What is needed ▸ Print, exactly and with no pictures, the line containing "Select the GOLD23 aircraft icon on map" and each line after it to the end of the entries below.

** Opening Supplied material block **

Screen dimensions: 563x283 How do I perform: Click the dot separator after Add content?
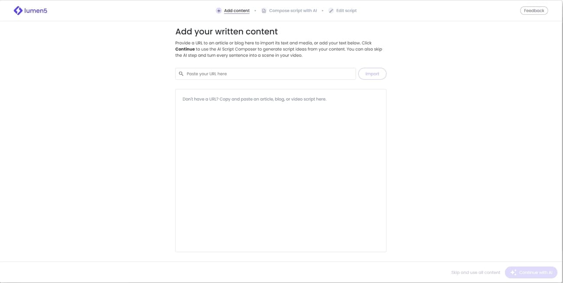[255, 11]
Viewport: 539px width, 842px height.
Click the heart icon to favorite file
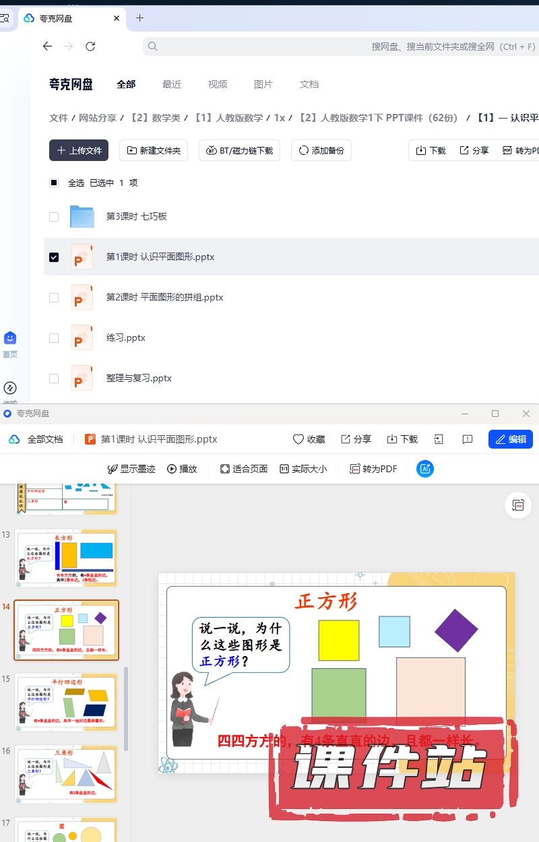point(298,439)
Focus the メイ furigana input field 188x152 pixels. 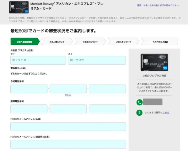[x=97, y=60]
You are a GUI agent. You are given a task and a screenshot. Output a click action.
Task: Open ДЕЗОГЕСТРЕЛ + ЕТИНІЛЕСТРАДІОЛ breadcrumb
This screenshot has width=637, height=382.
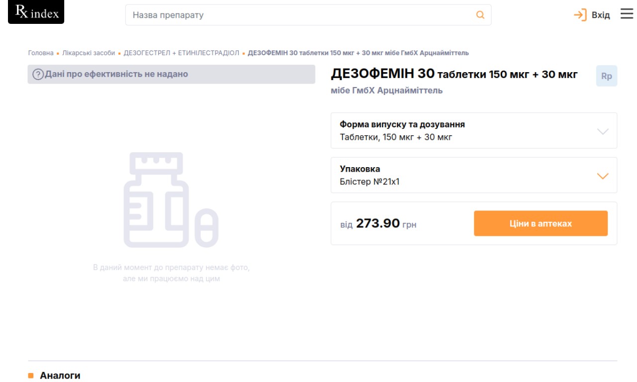pyautogui.click(x=182, y=53)
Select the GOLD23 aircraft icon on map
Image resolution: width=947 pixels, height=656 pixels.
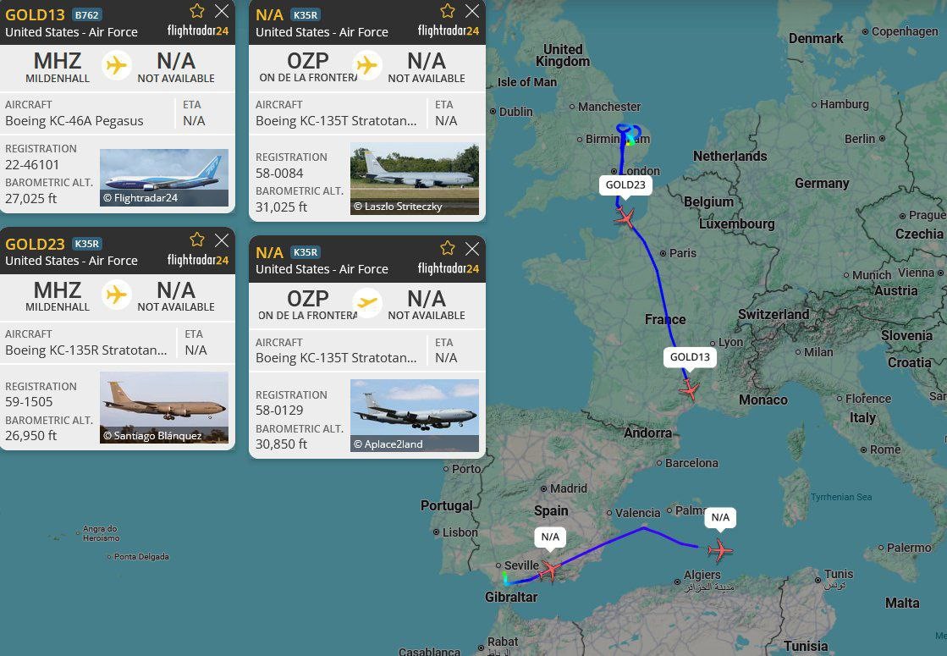pos(625,217)
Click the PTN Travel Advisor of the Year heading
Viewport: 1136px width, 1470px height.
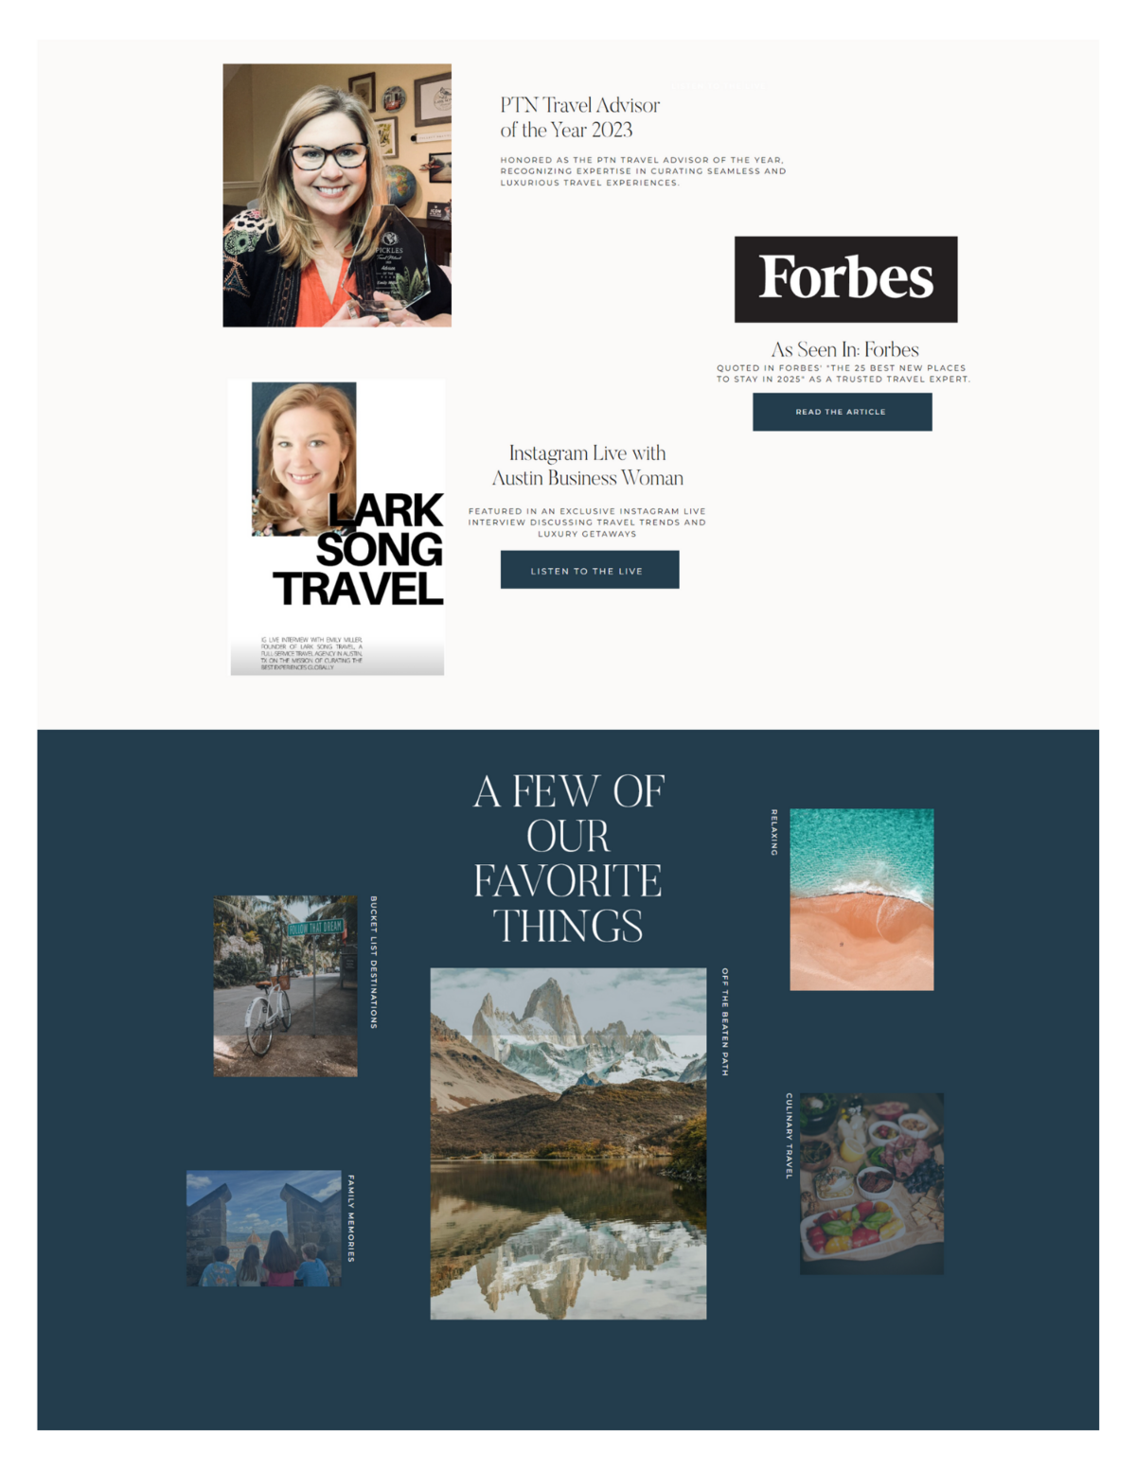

** Closing Supplied material block **

Your response ▸
Select the GOLD23 aircraft icon on map
Image resolution: width=947 pixels, height=656 pixels.
pos(625,217)
Click the PTN Travel Advisor of the Year heading
Viewport: 1136px width, 1470px height.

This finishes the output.